竹内次男先生(京都工芸繊維大学構内)
春日華栄作品集より

人格は何か液体状のものの上に乾いて、または冷えて出来た膜のようなものという気がします。
地球の大地がマグマの表面に張った薄膜であるように。

 

私は彼の人が死んでしまったのだと知ってその一部を抉り取られた気がしました。

その人は竹内次男先生(写真)。

先生自身の母校でもある京都工芸繊維大学の名誉教授、専門はロマネスク建築、フランス語をはじめ語学堪能、学芸員で自らも抽象画等を描く多才、同大学の美術工芸資料館の礎を築き館長も務め、また日本に於けるポスター芸術の権威でもありました。そんな先生に私は学生の時代からもったいない程に目をかけて頂きました。

何度ご一緒にビールを飲みお話しした事でしょう。

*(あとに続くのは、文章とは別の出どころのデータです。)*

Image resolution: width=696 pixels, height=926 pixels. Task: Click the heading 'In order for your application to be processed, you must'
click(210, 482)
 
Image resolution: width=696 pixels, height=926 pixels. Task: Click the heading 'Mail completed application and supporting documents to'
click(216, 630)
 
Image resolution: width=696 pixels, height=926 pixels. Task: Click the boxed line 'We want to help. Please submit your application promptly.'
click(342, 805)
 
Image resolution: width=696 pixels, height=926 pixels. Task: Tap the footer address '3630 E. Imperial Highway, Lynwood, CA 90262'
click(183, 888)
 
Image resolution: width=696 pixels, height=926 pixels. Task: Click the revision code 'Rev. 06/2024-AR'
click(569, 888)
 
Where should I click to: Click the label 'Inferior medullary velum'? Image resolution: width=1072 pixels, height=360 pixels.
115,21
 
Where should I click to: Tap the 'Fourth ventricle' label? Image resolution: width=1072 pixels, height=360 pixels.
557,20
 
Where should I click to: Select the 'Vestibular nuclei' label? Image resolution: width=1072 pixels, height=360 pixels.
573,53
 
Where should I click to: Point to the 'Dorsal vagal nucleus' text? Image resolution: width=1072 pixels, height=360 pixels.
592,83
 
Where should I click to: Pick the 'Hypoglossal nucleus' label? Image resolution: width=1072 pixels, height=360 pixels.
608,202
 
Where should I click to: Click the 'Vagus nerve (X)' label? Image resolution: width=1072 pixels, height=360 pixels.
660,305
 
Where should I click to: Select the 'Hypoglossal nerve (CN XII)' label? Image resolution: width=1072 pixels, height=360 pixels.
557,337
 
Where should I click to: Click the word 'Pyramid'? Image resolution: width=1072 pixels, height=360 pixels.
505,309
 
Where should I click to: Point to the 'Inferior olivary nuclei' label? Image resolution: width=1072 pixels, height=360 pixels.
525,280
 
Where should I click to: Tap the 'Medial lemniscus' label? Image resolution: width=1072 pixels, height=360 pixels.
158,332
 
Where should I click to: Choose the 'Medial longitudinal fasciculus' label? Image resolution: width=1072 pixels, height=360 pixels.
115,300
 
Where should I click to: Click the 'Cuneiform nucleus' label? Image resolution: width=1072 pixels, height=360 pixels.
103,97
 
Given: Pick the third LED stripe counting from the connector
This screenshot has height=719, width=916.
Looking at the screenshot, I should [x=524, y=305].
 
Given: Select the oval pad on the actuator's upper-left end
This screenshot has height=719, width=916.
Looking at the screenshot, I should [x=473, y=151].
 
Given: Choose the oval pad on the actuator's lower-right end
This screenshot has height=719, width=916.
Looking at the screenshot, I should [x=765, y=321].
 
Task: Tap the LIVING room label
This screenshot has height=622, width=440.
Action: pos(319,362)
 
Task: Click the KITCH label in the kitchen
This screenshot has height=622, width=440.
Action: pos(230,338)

数えきれません。

気配りの出来ない人は居場所を失う一種暗黙の緊張感のある中で、互いに話の腰をもみ合う(折るのではない)ことを良しとする自由で楽しい集いでした。

できの悪い私は留年時代、手伝いや課題の後、ビールを買い出しに行っては晩に研究室で飲みながらお話しを伺いました。

抉られ失った大地からは言葉にならないものが溢れます。

先生、ありがとうございました。